DIRECTIVE
Answer these questions from the theater review below.
(a) Who plays the title role in Shirley Valentine?
(b) Where does a girlfriend invite Shirley to go on holiday?
(c) In what year was the play written?

“Dreams are not often where you expect them to be”
Do two plays make a season? Regardless, the Menier Chocolate Factory have quite a coup in presenting the first London revivals of both Shirley Valentine and Educating Rita, playing in rep for six weeks as part of their Willy Russell season. For Shirley Valentine, Meera Syal takes the title role in this one-hander with aplomb and, in what will surely dominate every review, live onstage making and cooking of chips!
Shirley Valentine is an ordinary Liverpudlian housewife. As she prepares chips and egg for her ungrateful husband, she muses on her life, talking to the wall about such subjects as the state of her marriage, her grown-up children, her past and the ambitions she harboured as a younger woman. These ruminations have been sparked by an intriguing offer she has received from a girlfriend to go with her on holiday to Greece in search of romance and adventure.
It’s all extremely impressive stuff. Syal’s acting is superb, creating a whole world of characters with a range of voices, but crucially locating the gentle heart of Shirley, filled with an aching longing for something more than just wife and mother. Impressively, given it was written (and assumably set) in 1988, it doesn’t feel dated, Willy Russell’s writing remains funny and because it is so squarely focused on human relationships, it really does feel timeless. And despite being initially firmly located in Liverpool (the recently featured Adelphi hotel is mentioned), it is sufficiently universal for this not to be an issue.

DATA EXTRACT
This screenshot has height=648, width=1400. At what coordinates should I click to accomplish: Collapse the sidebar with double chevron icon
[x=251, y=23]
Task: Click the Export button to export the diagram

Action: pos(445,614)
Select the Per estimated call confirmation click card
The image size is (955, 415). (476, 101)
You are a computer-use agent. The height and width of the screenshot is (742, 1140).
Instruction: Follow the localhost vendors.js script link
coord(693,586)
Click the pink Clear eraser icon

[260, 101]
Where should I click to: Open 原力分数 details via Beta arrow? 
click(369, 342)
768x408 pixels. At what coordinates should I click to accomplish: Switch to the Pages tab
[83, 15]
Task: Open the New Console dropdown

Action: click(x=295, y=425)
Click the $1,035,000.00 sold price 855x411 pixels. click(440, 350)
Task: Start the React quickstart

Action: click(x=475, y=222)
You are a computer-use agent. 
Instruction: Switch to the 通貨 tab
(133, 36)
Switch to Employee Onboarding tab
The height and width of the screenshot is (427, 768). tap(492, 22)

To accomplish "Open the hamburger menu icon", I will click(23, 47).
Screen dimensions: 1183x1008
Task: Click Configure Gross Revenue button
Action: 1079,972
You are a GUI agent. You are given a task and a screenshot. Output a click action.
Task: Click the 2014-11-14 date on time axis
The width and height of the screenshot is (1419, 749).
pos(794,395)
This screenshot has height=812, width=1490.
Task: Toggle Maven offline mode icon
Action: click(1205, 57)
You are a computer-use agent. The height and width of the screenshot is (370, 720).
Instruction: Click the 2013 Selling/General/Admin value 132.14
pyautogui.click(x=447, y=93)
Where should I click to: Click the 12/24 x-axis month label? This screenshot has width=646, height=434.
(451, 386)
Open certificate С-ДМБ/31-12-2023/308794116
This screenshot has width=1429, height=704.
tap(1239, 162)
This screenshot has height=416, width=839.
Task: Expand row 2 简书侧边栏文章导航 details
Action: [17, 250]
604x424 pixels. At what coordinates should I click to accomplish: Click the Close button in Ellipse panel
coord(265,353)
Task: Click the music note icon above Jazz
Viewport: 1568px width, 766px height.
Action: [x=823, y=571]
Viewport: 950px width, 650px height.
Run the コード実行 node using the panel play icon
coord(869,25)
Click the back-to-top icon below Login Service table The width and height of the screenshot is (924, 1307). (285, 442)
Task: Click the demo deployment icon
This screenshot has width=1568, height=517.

THE RESULT
(a) Meera Syal
(b) Greece
(c) 1988